[Start of section]

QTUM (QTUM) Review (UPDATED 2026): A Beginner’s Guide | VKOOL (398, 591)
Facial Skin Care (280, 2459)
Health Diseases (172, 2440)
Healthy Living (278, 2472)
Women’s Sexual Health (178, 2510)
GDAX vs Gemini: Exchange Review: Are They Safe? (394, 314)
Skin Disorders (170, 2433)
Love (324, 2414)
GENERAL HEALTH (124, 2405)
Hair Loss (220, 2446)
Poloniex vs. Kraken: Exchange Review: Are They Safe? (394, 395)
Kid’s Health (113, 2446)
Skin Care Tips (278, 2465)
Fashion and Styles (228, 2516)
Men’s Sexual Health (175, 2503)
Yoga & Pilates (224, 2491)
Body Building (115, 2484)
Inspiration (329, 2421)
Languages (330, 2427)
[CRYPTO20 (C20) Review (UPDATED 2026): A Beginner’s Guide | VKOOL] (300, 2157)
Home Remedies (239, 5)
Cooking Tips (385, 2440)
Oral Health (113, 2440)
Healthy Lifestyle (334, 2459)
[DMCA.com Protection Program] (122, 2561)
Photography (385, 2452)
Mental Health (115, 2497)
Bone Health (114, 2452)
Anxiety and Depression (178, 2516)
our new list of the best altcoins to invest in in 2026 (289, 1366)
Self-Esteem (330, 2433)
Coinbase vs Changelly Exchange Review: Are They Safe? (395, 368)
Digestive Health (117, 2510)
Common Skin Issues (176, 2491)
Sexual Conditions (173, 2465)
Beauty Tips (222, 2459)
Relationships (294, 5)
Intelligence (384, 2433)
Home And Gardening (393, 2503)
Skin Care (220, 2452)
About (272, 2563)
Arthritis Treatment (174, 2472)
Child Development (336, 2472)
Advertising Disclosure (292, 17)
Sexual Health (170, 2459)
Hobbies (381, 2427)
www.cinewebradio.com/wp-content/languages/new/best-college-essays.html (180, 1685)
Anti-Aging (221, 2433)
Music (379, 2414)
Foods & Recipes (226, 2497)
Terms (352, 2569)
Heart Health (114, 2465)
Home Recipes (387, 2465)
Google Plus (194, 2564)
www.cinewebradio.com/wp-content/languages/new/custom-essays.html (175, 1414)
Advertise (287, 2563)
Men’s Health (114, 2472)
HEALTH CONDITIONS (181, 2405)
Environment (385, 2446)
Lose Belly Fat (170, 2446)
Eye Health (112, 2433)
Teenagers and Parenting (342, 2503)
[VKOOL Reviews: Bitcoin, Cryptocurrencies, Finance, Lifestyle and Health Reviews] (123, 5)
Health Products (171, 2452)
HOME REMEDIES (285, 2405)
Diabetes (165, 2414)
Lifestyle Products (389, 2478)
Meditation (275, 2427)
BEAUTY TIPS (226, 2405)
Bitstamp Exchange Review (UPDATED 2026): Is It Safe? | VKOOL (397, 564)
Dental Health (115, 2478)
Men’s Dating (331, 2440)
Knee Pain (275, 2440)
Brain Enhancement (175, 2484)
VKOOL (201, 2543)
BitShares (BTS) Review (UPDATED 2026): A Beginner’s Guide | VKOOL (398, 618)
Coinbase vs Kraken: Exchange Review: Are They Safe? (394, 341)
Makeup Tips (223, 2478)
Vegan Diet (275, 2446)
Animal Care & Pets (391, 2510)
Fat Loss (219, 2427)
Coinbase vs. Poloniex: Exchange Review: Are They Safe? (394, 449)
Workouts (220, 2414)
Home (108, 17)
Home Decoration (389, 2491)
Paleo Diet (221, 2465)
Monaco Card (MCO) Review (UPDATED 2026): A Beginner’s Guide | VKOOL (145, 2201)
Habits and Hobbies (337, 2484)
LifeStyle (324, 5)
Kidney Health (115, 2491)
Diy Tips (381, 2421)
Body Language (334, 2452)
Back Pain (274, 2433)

[End of section]

Prompt ->
Output exactly the line containing "Animal Care & Pets (391, 2510)" together with every line after it, ending at the final line of the entries.

Solution for this problem ->
Animal Care & Pets (391, 2510)
Fat Loss (219, 2427)
Coinbase vs. Poloniex: Exchange Review: Are They Safe? (394, 449)
Workouts (220, 2414)
Home (108, 17)
Home Decoration (389, 2491)
Paleo Diet (221, 2465)
Monaco Card (MCO) Review (UPDATED 2026): A Beginner’s Guide | VKOOL (145, 2201)
Habits and Hobbies (337, 2484)
LifeStyle (324, 5)
Kidney Health (115, 2491)
Diy Tips (381, 2421)
Body Language (334, 2452)
Back Pain (274, 2433)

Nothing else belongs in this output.